Task requirements
**A.** Answer these questions about the article on the smuggling case.
(i) Which two drugs does the article say were coming north to the district?
(ii) What code word did the players use for heroin?
(iii) What was the denomination of most of the bills in the cellophane-wrapped stacks?
**B.** Transcribe the article on the smuggling case from "The drugs were moved" to "worked the case.".
··· Text block
Lombardi says the tipster’s story checked out. So the feds wired him up and sent him back into the criminal organization. Soon, there was a plan for him to drive a shipment of guns from western Washington to Arizona.
“It’s an arsenal,” Lombardi said. “It’s a bunch of assault rifles, AK-47s, AR-15-style assault rifles, a couple of handguns. And they want him to run them back to Mexico. And that’s when you know these are some real significant bad guys.”
The feds intercepted the shipment, but their case had just begun. They obtained a judge’s approval for wiretaps and started listening in on the phone conversations of the key players. Turns out gun smuggling was sort of a side business for them. Their main operation was shipping drugs from Mexico through Arizona to western Washington.
“So it was both guns going south and large amounts of heroin and methamphetamine coming north to this district, and then it would distributed out to different parts of the United States from here,” Lombardi said.
The drugs were moved to Washington by car from Arizona in hidden compartments behind the bumpers or dashboard. Lombardi says the couriers were selected so as not to draw the attention of police, ideally non-Hispanic couples.
“Because I think they think that’s less likely to attract law enforcement attention,” Lombardi said.
On the calls, Lombardi says the players talked in code. Meth was “ventanas,” the Spanish word for windows. Heroin was “tires.” He says the packages of drugs were sometimes called chorizos or churros because of their long, round shape.
Once the drugs were delivered to western Washington, the cash proceeds would return south in the same hidden compartments.
“Just like any other business, the profits go back up to the corporation—or the organization, in this case,” said Anne Harkonen, a special agent with Homeland Security Investigations who worked the case.
Harkonen says the cellophane-wrapped stacks of mostly $20 bills were marked with the initials of the people back in Mexico who needed to get paid.
“On one occasion, we were able to get $170,000 out of a car that was proceeds, over $200,000 in a storage locker,” she said.
If the flow of drugs north feeds America’s addiction, the flow of money south funds Mexican drug cartels and their notorious violence. Think headless bodies dumped by the side of the road. The National Drug Threat Assessment says Mexican-based traffickers dominate the drug trade in the U.S.
······
··· Dataset excerpt
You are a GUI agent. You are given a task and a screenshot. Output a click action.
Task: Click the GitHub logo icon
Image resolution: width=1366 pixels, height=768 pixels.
······
Solutions to the problems
**A.**
(i) Heroin and methamphetamine
(ii) "Tires"
(iii) $20

**B.**
The drugs were moved to Washington by car from Arizona in hidden compartments behind the bumpers or dashboard. Lombardi says the couriers were selected so as not to draw the attention of police, ideally non-Hispanic couples.
“Because I think they think that’s less likely to attract law enforcement attention,” Lombardi said.
On the calls, Lombardi says the players talked in code. Meth was “ventanas,” the Spanish word for windows. Heroin was “tires.” He says the packages of drugs were sometimes called chorizos or churros because of their long, round shape.
Once the drugs were delivered to western Washington, the cash proceeds would return south in the same hidden compartments.
“Just like any other business, the profits go back up to the corporation—or the organization, in this case,” said Anne Harkonen, a special agent with Homeland Security Investigations who worked the case.